First, the longer a piece of software is in use, the greater the chance of finding an obscure or unlikely error condition. The older a piece of sofware, the more of its bugs will become apparent, and the more likely it is that a crippling bug will be found. Old software breaks down.
Second, operating constraints change over time. If a piece of software meets its initial demands, greater and greater demands are placed on it over time. If a piece of software is kept in use for many years, it will likely find itself handling a workload far in excess of what was imagined when the software was first created. When Comair first began using this software, it probably didn't have the business volume to make the transaction limit a problem. Because Comair's business grew over many years, but the software was not grown along with it, what was originally an unimportant design constraint turned out to be a major bug. Old software does not grow to meet new demands. Old software breaks down.

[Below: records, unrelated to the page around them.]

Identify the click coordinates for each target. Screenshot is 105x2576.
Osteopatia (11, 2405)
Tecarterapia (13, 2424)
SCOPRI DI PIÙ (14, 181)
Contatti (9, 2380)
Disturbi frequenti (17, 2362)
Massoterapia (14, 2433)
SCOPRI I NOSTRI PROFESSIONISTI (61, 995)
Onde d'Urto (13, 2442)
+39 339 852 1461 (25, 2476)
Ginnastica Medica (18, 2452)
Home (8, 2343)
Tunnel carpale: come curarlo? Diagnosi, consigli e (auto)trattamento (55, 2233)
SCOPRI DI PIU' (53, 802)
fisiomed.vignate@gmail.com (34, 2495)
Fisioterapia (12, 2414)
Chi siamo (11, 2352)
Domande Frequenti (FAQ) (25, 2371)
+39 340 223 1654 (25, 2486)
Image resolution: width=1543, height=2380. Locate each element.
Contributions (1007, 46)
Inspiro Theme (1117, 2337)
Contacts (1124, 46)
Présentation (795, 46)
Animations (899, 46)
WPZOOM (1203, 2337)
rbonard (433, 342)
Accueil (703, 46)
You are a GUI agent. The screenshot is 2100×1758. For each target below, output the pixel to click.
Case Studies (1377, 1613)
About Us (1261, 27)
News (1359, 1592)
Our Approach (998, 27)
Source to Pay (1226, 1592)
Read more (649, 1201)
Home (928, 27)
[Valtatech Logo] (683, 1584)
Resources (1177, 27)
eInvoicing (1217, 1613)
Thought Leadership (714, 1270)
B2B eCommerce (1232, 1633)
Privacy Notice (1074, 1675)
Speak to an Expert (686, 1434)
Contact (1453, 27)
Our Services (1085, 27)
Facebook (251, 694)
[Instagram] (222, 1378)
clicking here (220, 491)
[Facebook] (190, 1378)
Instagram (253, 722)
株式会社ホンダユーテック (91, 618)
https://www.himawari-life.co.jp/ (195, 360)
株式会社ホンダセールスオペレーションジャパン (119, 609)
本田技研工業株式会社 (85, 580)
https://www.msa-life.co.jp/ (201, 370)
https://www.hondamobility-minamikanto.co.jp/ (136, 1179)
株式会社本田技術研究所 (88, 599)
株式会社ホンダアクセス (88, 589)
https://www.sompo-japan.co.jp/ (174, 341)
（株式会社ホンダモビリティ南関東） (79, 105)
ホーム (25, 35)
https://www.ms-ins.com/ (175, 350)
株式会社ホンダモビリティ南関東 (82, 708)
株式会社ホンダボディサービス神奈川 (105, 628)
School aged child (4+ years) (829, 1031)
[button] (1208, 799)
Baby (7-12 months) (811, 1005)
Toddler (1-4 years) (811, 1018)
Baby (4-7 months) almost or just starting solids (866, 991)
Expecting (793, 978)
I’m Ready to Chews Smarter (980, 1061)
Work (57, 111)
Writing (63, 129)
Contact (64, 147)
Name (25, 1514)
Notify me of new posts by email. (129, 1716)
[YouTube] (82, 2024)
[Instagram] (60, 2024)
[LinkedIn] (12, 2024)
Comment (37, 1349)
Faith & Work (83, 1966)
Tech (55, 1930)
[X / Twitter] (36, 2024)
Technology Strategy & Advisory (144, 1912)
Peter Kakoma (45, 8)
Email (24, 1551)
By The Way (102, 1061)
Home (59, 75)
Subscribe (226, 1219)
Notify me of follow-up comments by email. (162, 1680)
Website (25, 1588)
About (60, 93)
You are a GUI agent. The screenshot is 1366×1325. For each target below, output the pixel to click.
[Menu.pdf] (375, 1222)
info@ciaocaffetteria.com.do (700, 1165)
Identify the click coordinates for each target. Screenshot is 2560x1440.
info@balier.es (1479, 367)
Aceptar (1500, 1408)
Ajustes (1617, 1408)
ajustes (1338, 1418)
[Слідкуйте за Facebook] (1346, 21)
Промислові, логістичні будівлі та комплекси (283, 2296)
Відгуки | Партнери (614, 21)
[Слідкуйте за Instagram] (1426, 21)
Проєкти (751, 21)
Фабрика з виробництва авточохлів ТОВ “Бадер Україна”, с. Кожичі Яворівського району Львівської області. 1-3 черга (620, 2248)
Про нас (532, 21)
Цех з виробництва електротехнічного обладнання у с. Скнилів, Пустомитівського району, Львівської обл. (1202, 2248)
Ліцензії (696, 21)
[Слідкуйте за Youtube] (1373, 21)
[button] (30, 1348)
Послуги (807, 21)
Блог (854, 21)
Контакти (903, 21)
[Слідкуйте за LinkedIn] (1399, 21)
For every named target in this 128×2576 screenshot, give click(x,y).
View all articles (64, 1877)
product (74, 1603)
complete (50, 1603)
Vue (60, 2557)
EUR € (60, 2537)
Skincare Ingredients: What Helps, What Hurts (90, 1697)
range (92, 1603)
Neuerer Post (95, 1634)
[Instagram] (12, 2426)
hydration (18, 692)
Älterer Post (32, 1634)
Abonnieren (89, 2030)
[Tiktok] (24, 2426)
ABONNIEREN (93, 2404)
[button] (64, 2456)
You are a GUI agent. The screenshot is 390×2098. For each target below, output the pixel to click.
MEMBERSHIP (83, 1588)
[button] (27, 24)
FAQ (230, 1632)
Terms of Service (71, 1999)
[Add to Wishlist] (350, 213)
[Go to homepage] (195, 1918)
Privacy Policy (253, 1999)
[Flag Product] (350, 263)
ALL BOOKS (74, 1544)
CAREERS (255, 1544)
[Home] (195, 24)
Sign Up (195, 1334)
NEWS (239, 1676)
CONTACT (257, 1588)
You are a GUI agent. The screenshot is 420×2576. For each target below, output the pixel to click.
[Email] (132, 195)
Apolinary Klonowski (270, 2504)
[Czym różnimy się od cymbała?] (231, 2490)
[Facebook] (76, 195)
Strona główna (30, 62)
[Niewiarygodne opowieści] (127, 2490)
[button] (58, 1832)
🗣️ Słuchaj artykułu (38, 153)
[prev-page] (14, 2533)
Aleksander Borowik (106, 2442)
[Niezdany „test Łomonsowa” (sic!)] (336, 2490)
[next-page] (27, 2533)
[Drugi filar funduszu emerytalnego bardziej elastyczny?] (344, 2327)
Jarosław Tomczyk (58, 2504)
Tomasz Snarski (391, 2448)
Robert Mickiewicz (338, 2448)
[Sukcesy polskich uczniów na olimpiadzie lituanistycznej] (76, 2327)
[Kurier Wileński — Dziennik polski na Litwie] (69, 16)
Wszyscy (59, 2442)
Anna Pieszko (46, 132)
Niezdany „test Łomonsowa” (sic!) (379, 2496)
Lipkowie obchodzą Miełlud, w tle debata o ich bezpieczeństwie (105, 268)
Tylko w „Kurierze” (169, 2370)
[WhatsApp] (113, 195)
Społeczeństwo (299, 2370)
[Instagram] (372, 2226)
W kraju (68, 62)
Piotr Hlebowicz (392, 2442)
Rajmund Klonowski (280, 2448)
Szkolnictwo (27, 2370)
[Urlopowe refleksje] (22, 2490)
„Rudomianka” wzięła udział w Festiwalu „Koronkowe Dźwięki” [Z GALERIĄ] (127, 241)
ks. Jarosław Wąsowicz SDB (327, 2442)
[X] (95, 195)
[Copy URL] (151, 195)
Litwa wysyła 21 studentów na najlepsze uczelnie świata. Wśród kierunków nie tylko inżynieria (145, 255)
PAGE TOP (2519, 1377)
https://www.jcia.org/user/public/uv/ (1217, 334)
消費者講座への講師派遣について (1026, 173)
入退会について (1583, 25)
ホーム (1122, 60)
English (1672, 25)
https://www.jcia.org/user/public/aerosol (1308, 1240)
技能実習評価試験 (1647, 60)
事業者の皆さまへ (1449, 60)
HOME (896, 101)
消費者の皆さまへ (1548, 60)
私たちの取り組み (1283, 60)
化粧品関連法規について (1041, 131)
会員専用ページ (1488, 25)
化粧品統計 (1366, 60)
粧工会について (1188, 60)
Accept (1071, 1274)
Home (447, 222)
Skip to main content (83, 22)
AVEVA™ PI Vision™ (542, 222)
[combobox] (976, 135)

Old software doesn't rust. It doesn't develop stress fractures. It doesn't corrode or go stale. But in its own very real and very important way, old software does degrade over time; if not in itself, in its relationship to the constant growth in the demands placed upon it. Old software breaks down.
Any sufficiently well-organized community is indistinguishable from Government.
I shouldn't headshrink someone I haven't met -- but you sound like you're struggling to rationalize your own technological footdragging. Perhaps you should remember that I'm not the person you need to convince. You should be worrying about explaining to your boss why you insisted on hanging onto that obsolete system until it collapsed of its own weight.
I haven't seen the code, but here's a guess. This is from a guy who started programming on an IBM mainframe and Burroughs minis in the late 70's,
When this code was written, hard disk space and memory space in mini computers and mainframes were at a premium
So you didn't use a fullword when a half would do. That would be the equivalent today of storing a lossless music file on your iPod Mini.
So they knew they were doing a few hundred events a month; the idea of going beyond 32K per month was probably absurd when it was written, and the programmer couldn't waste space, and anyway, when they got to that point, somebody would just patch the code and they'd be on their way.
Meanwhile, those programmers retired 10 years ago and this disaster erupted.
If you learned to program during the era this was written, it makes perfect sense.
These systems were written when a computer had maybe 4M of main memory. So if you double the size of your counter, that means you can hold....1/2 as many events.
So as a programmer, you make a choice. You either make the counter smaller, or you limit the system in some other way.
Computers today have 3 orders of magnitude more memory, and the choice between a short and a long is easy to make. But back then, it wasn't.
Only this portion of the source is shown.